Requirement —
Only the stretch below from the line holding "Screen dimensions: 877x578" through the line holding "Where should I" should be restated, word for word and with both ends included; pictures stay out.

Exercise material —
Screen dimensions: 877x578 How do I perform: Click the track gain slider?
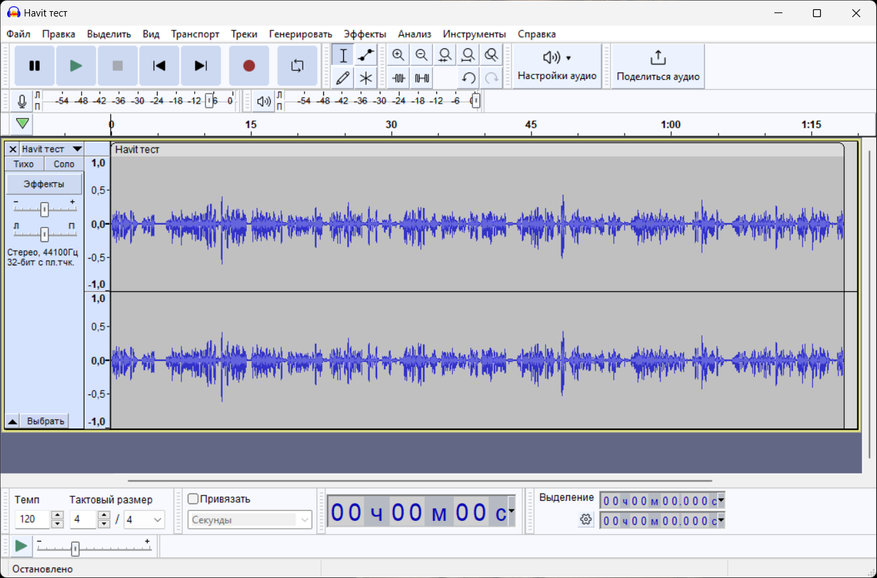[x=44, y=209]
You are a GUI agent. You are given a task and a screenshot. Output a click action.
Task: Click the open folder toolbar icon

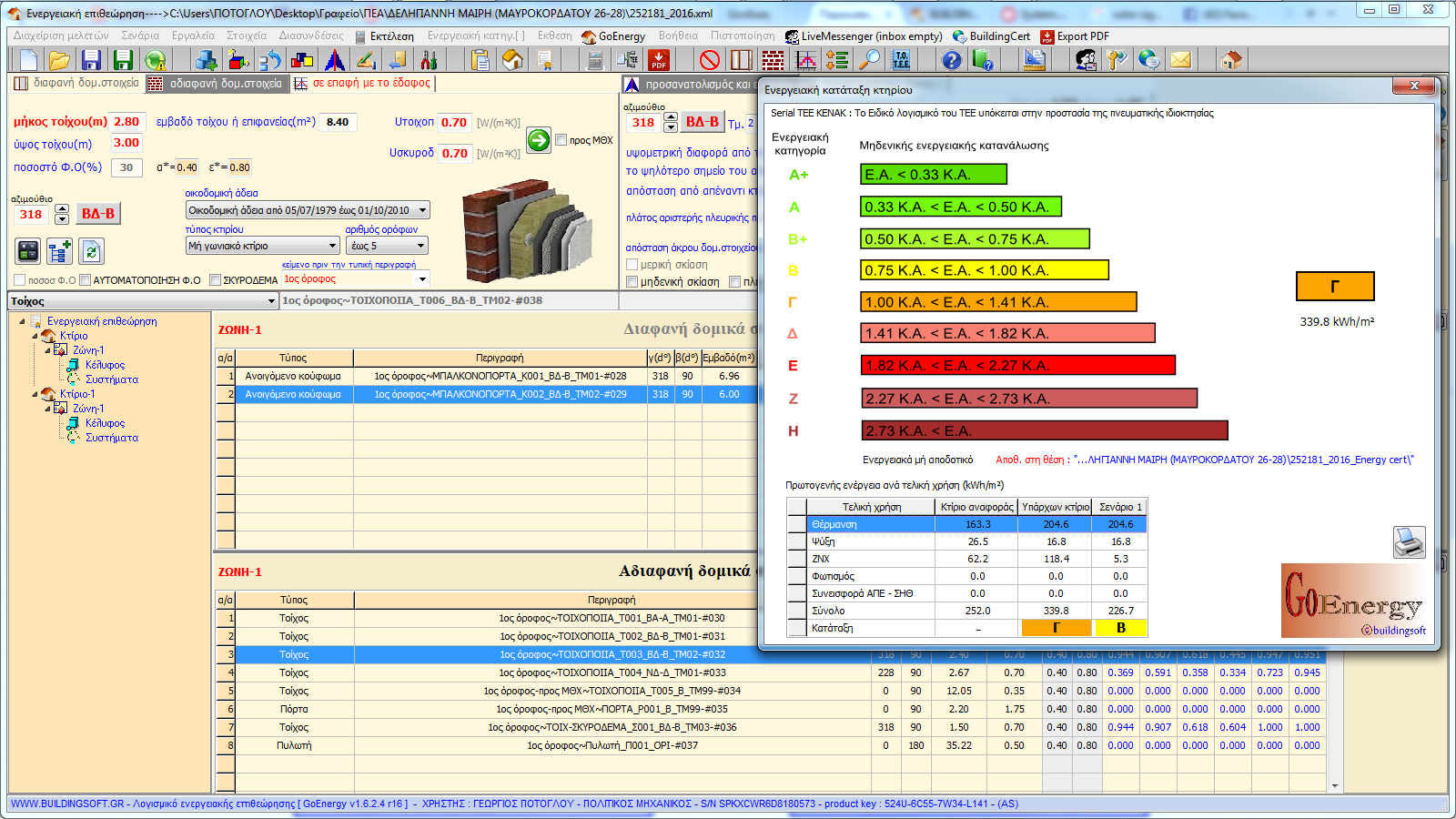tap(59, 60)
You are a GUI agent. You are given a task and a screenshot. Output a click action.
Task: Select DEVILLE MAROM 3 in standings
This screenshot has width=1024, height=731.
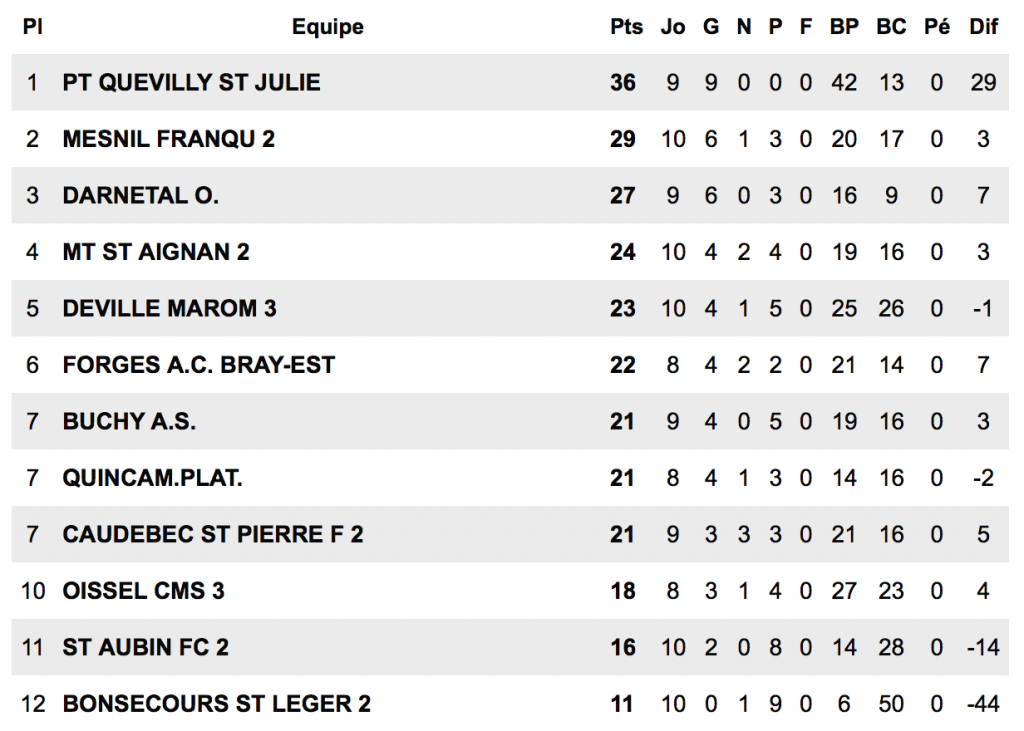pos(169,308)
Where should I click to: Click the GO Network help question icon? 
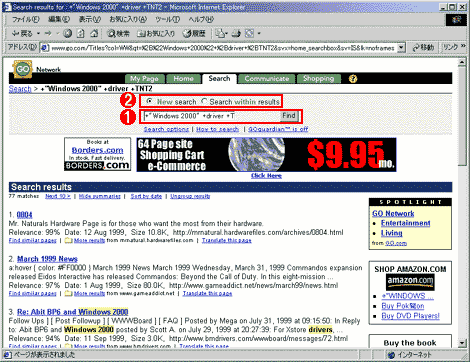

* * *

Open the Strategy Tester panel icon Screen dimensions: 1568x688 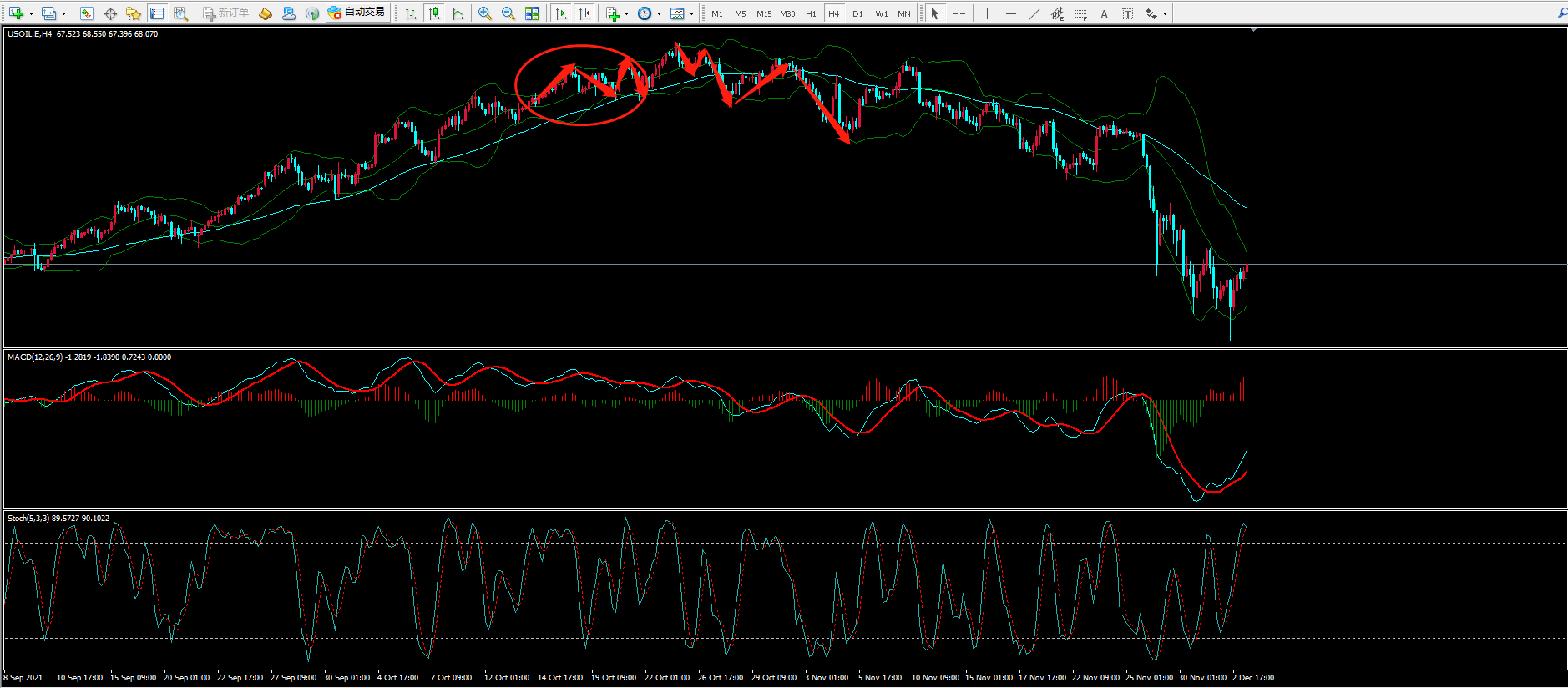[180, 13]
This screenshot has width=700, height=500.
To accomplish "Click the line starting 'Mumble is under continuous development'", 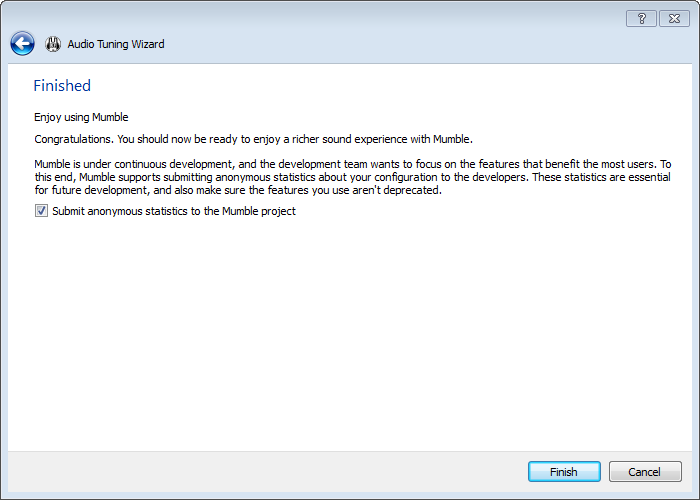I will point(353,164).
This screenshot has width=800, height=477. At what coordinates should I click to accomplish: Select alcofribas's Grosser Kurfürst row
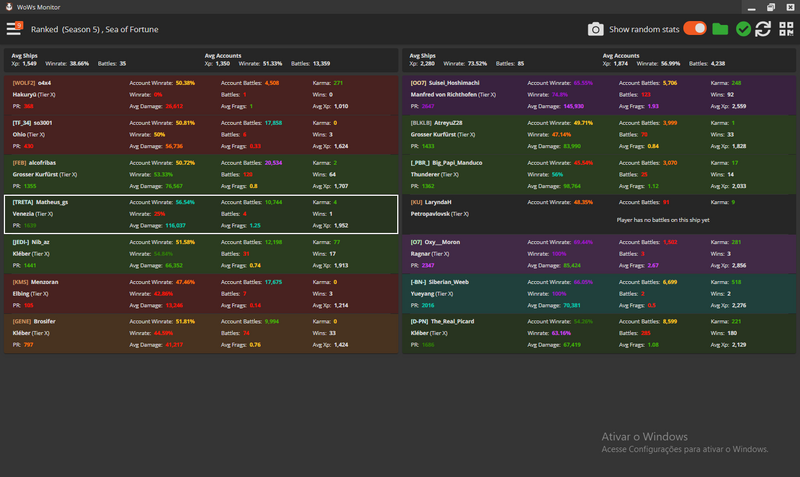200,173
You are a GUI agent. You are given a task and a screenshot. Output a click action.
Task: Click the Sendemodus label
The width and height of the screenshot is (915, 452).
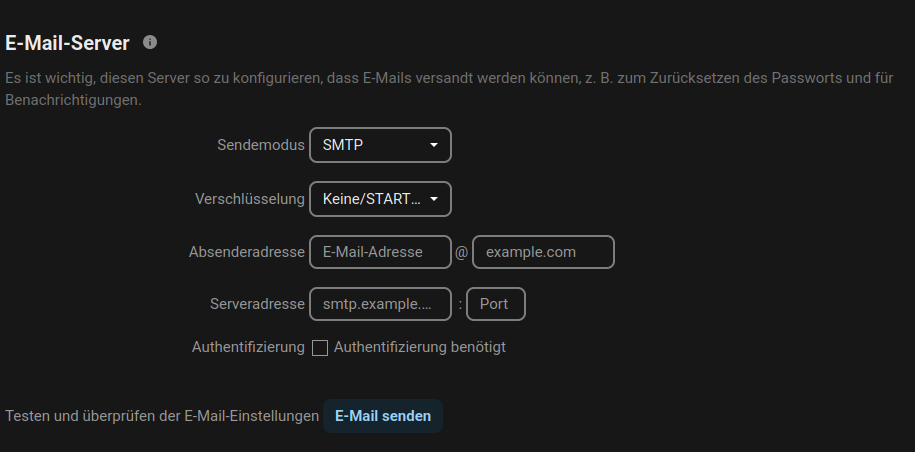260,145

Answer below —
Screen dimensions: 877x578 How do I perform: Click the track gain slider?
[x=44, y=209]
You are a GUI agent. You are given a task and a screenshot. Output a click action.
Task: Click the open folder toolbar icon

tap(59, 60)
You are a GUI agent. You are given a task and a screenshot. Output a click action.
Task: Select DEVILLE MAROM 3 in standings
This screenshot has width=1024, height=731.
pos(169,308)
Where should I click to: Click the GO Network help question icon? 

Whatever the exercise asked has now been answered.